━━━━━ Provided text

Attention must be paid to high abnormal-interpretation rates in modern screening mammography

 - Start-Goal

Most radiologists performing digital screening mammography in U.S. community practice are meeting or exceeding most of the American College of Radiology’s performance recommendations. However, almost half have higher abnormal interpretation rates (AIRs) than established benchmarks and ACR’s recommendations on that metric—and that’s a serious problem calling for a concerted effort to solve.  

The findings and conclusion come from a study published online Dec. 5 in Radiology.

Constance Lehman, MD, PhD, of Harvard and colleagues describe their work measuring the performance of digital screening mammography as interpreted by 359 radiologists across 95 facilities in six registries of the Breast Cancer Surveillance Consortium (BCSC).

The assessment looked at nearly 1.7 million digital screening mammograms of 792,808 women between 2007 and 2013.

The researchers calculated performance measures using the fifth edition of ACR’s BI-RADS atlas, then compared these calculations with benchmarks published by the BCSC, the National Mammography Database and other sources.  

They found that an encouraging 92.1 percent of radiologists in community practice achieved recommended cancer detection rates, and some 97.1 percent achieved recommended ranges for sensitivity.

Further, compared with prior performance reports of screening mammography in the BCSC (1996 to 2008), the overall sensitivity of screening mammography has increased from 78.7 percent to 86.9 percent.

Now the bad news. Lehman and team found that only 59 percent of the radiologists achieved recommended AIRs, and only 63 percent achieved recommended levels of specificity.

Also, the mean AIR in the study was 11.6 percent—higher than that recorded in 2005 and 2008 BCSC reports (10.9 percent and 10 percent, respectively) and higher than the 10 percent rate recently reported by the National Mammography Database.

━━━━━━━━━━

Task list:
**1)** Answer these questions using the mammography article, one per line.
(a) How many radiologists interpreted the mammograms examined in the study?
(b) What percentage of radiologists in community practice achieved recommended cancer detection rates?
(c) What was the mean AIR in the study?
**2)** Duplicate the mammography article word for word from "Constance Lehman, MD, PhD, of" to "2007 and 2013.".
**3)** Write the next part of the mammography article, picking up after its final sentence.

━━━━━ Provided material

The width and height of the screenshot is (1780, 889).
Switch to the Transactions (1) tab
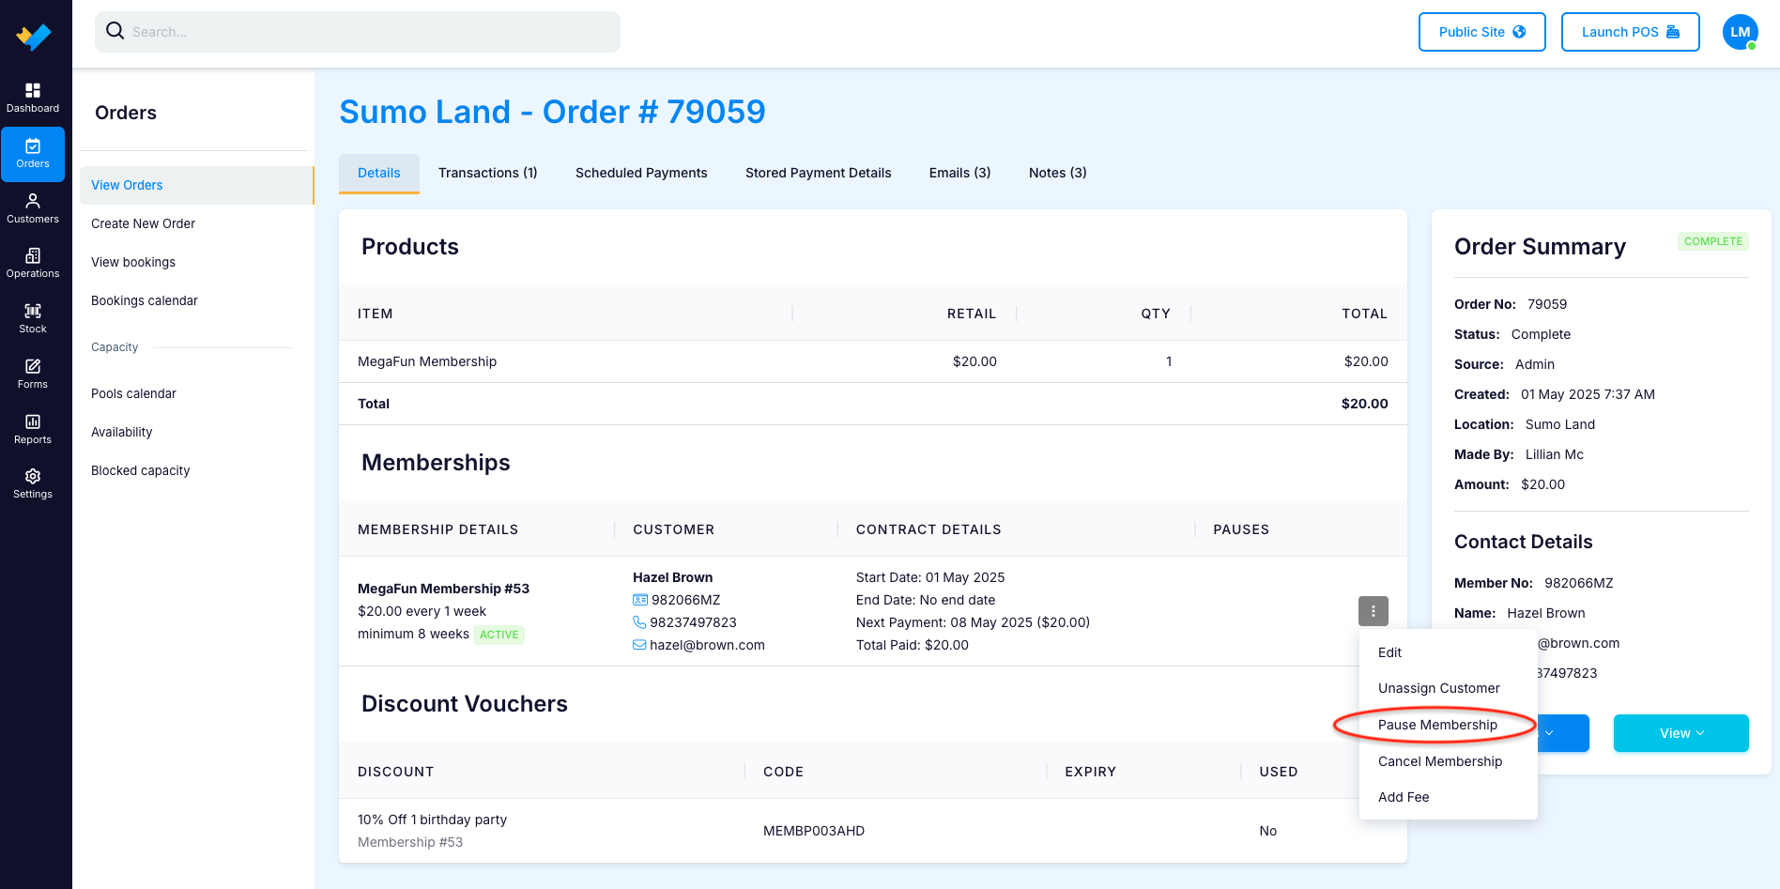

━━━━━━━━━━

Answer list:
**1)**
(a) 359
(b) 92.1 percent
(c) 11.6 percent

**2)**
Constance Lehman, MD, PhD, of Harvard and colleagues describe their work measuring the performance of digital screening mammography as interpreted by 359 radiologists across 95 facilities in six registries of the Breast Cancer Surveillance Consortium (BCSC).

The assessment looked at nearly 1.7 million digital screening mammograms of 792,808 women between 2007 and 2013.

**3)**
“This is particularly concerning, given that recall rates have continually failed to meet the recommendations of the ACR and other expert panels going back to the initial BCSC report in 2005, despite calls for attention to this matter,” the authors write in their discussion.

They suggest that increasing access to tomosynthesis imaging for screening could help reduce recall rates.

They also suggest the implementation of programs to support second reviews of mammograms recalled by radiologists who are known to “overcall” mammograms.

Such second reviews of the recalls, the authors point out, could be performed by radiologists with documented high performance for both recall and cancer detection rates.

The resource investment would be manageable for most practices, they state, as second reads would only be required of the mammograms read by radiologists with poor specificity.

Lehman et al. point to previous studies showing the “potential positive impacts on our patients and healthcare expenditures if all radiologists were to meet minimally acceptable standards of performance.”

But getting there will take resolve and, probably, some level of discomfort.

“[A]chieving this end will likely require remedial or restrictive action to be taken regarding subpar performers,” the authors write. “Whether we are ready to take this next step in quality assurance and cost containment in screening mammography warrants careful consideration.”